I was in a hurry and not really "functioning" so I THOUGHT she had said something along the lines of "how are you?" (though it's not possible to mistakenly mislipread someone saying "while" and "you" because of the whole lip shape thing) so I just said "good" and walked on by. (This would not be the first time that I mislipread someone and said something else that is totally inappropriate but COULD be funny if it had been intentional.
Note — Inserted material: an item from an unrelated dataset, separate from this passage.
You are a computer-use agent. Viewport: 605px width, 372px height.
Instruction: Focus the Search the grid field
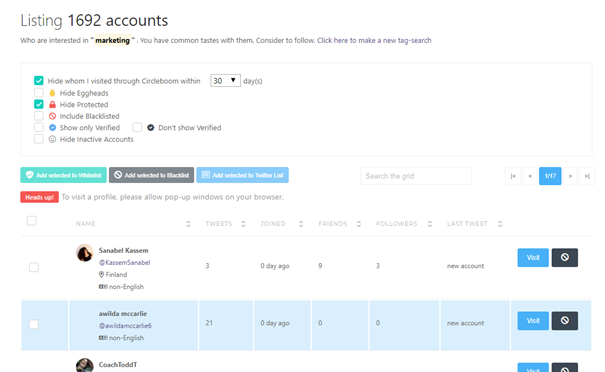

LOL) It was only AFTER I passed her did I realize what she had said so I turned back to apologize and say, "I've been busy with the baby." She brightened and said, "Oh, how is he?"

I smiled and said, "He's doing really good." (Yes, I'm blaming this one on being sleep-deprived and not on my deafness.)

This morning I saw her again and explained that I hadn't gotten enough sleep the night before (only 4 hours!) and I didn't understand her at first.

She turned to a lady she'd been talking to and said, "She has a new baby."

"Oh, a baby!" the lady said.

She looked back at me and said, "I understand THAT!"

Heh, I wonder if there's an anthology on the funny things parents of new babies have (accidentally) done because of sleep-deprivation. :D

SherryTex
11-29-2007, 09:18 PM
There isn't enough room in cyberspace to cover all the things that happen because adults try to function on three or fewer hours of sleep because of new babies.

Warning,this continues with older ones too as you know. Going to bathroom, daughter who is two knocks. "Don't come in!" I urge. She opens the door and very gently puts down a box of baby wipes. "Here you go Mom." She says and walks away.